--- START OF Dataset ---

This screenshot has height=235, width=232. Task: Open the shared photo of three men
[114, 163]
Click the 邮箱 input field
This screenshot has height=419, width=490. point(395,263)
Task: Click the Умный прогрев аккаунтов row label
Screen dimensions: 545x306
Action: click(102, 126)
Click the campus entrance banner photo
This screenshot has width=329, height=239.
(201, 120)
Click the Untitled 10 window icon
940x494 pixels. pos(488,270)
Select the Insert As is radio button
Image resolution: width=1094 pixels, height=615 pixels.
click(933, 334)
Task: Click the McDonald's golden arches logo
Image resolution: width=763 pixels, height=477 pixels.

--- END OF Dataset ---
--- START OF Dataset ---

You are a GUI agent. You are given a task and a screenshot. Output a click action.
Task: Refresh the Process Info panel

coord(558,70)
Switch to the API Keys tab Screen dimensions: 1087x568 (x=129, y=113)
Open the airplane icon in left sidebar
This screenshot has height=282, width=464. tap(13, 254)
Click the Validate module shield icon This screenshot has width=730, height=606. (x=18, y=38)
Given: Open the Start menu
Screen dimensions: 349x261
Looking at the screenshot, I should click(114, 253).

--- END OF Dataset ---
--- START OF Dataset ---

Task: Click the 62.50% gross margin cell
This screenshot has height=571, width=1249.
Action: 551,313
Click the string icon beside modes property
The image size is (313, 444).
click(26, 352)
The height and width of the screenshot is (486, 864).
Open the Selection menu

--- END OF Dataset ---

What you should do: Return each line of the source data above that contains the word "resolution".

Solution for this task:
Image resolution: width=1094 pixels, height=615 pixels.
Image resolution: width=763 pixels, height=477 pixels.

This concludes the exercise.